PROBLEM TO WORK ON: Copy the records below word for word, from the line with "Tap the heart on elizadsharifuddin's reply" to the line with "click(x=346, y=250)", including both of those lines. Leave the pictures out of your answer.

(Saved data entries)
================
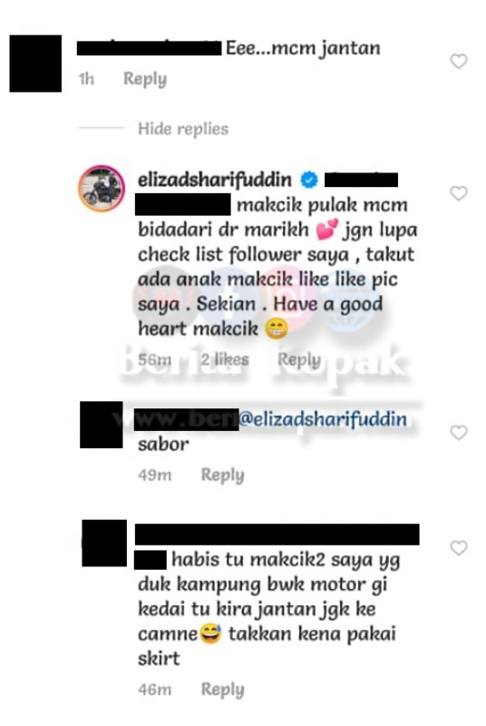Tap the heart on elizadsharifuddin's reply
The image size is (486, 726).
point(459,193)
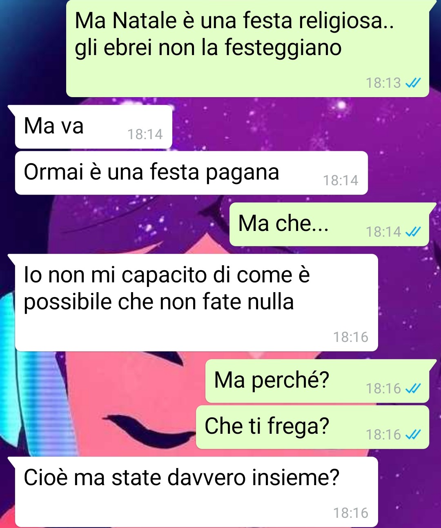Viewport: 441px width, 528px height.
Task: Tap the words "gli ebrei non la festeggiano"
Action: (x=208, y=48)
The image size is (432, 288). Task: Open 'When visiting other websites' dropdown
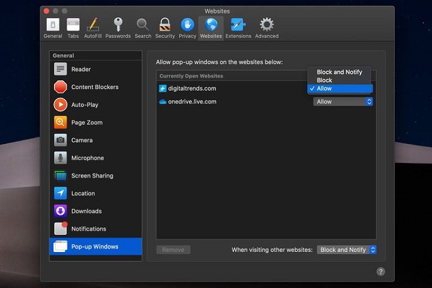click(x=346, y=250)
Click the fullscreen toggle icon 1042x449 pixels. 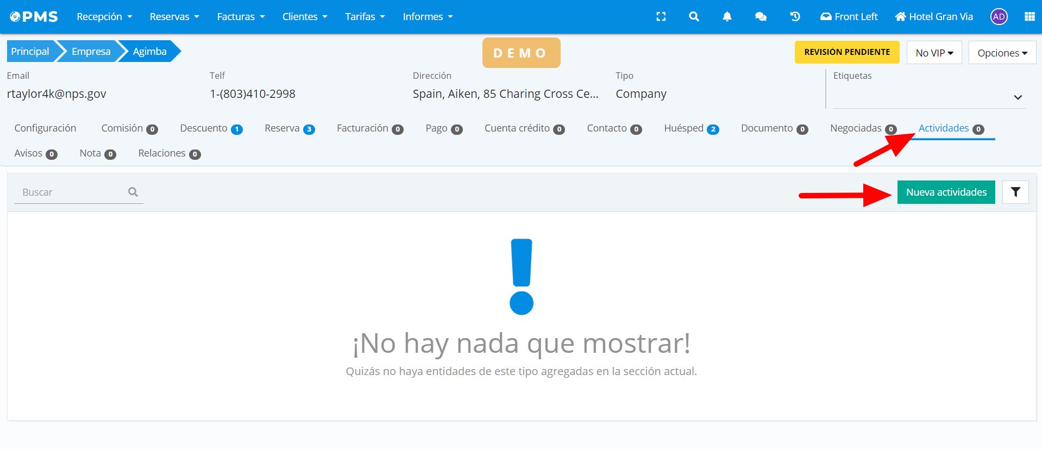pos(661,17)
================
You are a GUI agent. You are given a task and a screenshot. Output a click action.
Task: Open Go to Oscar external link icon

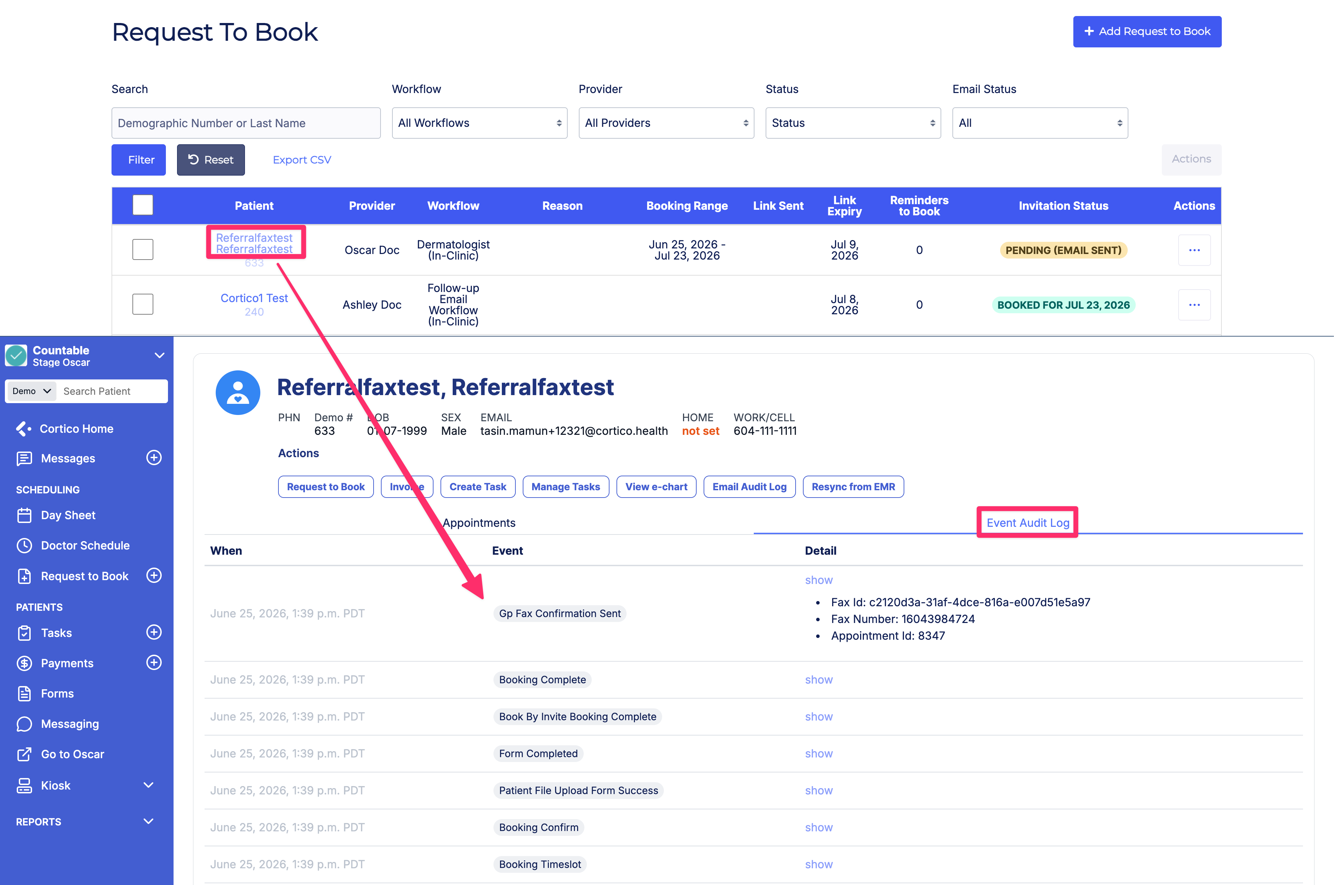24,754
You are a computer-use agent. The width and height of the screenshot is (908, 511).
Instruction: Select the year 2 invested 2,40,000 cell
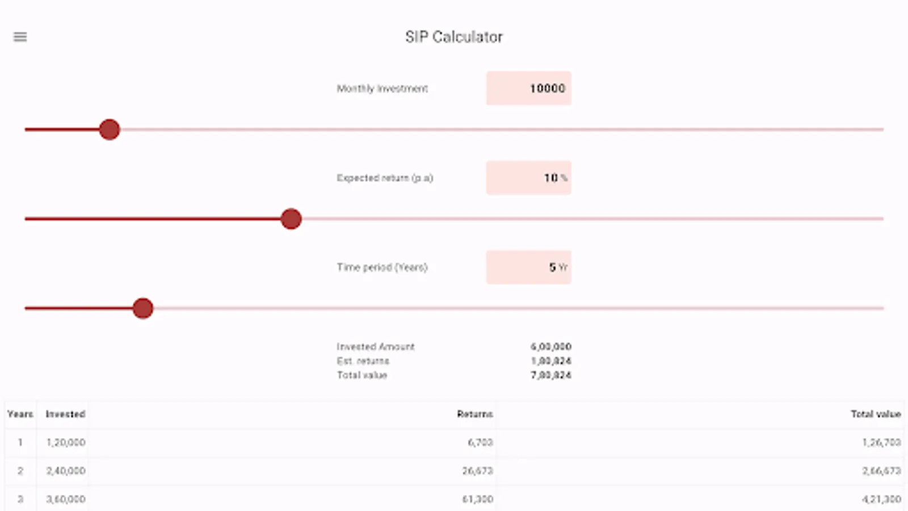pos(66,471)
================
RESULT BELOW:
Tap the heart on elizadsharifuddin's reply
The image size is (486, 726).
point(459,193)
Viewport: 441px width, 528px height.
Task: Tap the words "gli ebrei non la festeggiano"
Action: (x=208, y=48)
The image size is (432, 288). Task: Open 'When visiting other websites' dropdown
click(x=346, y=250)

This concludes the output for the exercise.